The boy soprano version of Jake (baritone Jonathan McGovern does his doppelganger) is sung by Joseph Beesley with just the right touch of innocence-going-to-seed. If he cannot have the boy of his dreams, he will manipulate Brian to stab him to death in the delivery ramp area of the shopping mall.

VALENTINE TO BRITTEN

Muhly, who at age 29 is a rising star with feet in the independent rock scene of Icelandic singer Bjork and in the classical world, has called his first opera “a valentine to Benjamin Britten,” whose spirit seems to infuse the piece.

An orgy of Internet porn unleashed into Brian’s computer when he tries to find “Rebecca” after she abruptly stops chatting with him has echoes of a Dionysian dance interlude in Britten’s most overtly homosexual-themed opera, “Death in Venice,” based on the Thomas Mann novel.

There are ear-catching washes of sound, reminiscent of the works of American minimalists John Adams and Philip Glass, for whom Muhly worked for two years, but the overall style is very much his own. Bickley, for example, has two arias in which one of the main instrumental sounds is provided by the tuba — a stunning contrast with her strong, clear soprano voice.

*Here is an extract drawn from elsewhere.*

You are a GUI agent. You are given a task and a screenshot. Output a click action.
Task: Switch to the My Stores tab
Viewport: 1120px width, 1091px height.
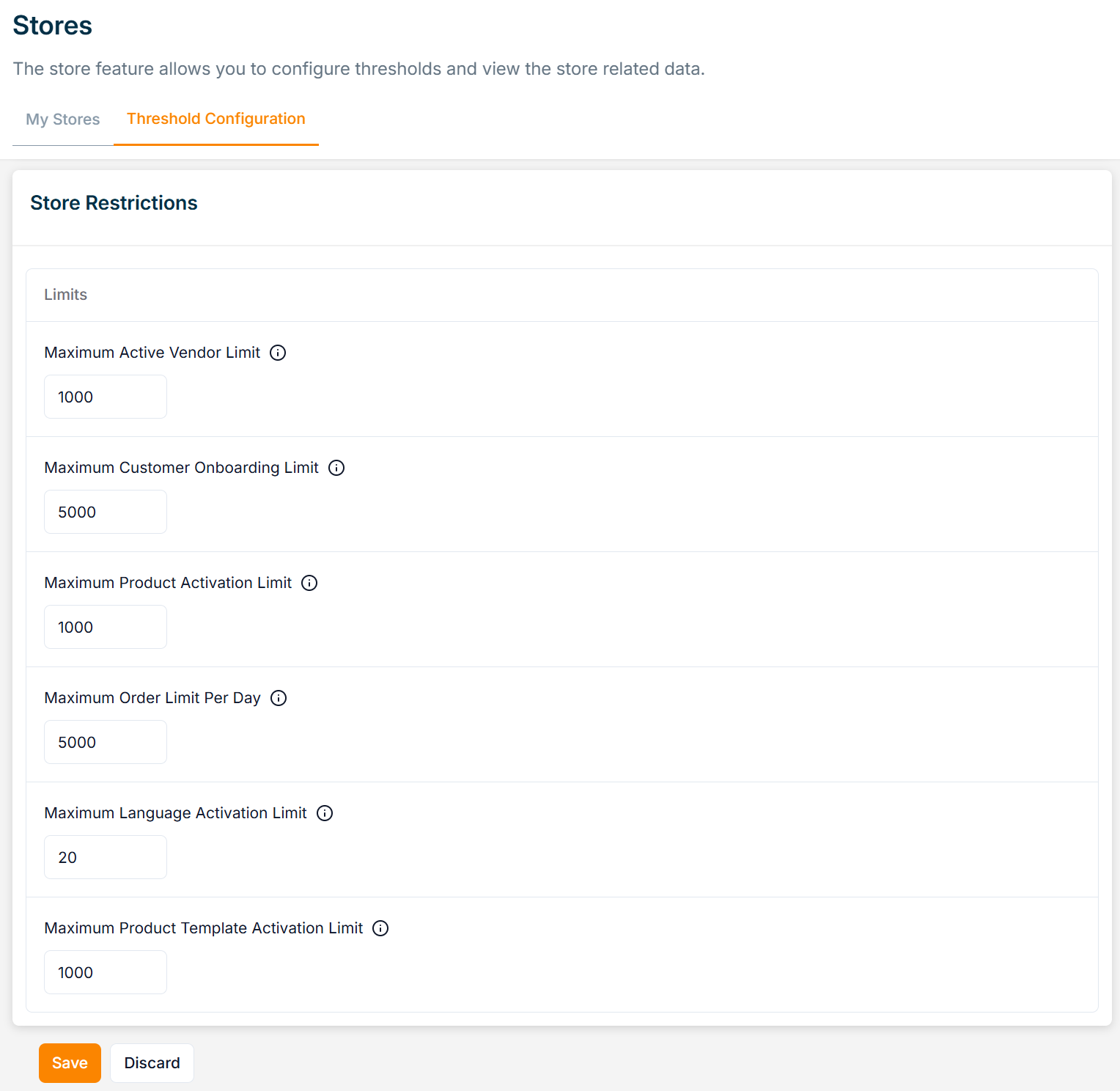pyautogui.click(x=63, y=120)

The result is not a complete success for some.

“Such is the hype around the young American composer Nico Muhly that it’s difficult to judge his first opera squarely,” critic Rupert Christiansen wrote in The Daily Telegraph.

“But my first impression of ‘Two Boys’ is that it is a bit of a bore, dreary and earnest rather than moving and gripping, and smartly derivative rather than distinctively individual.”

Yet for the cheering opening night audience it was a treat.

“Nico Muhly’s music is so rich and beautiful, this is for our generation,” said Ashil Mistry, 17, of London, attending with friend Anne-Marie Twumasi of Ghana.

“It’s also quite sobering,” he added.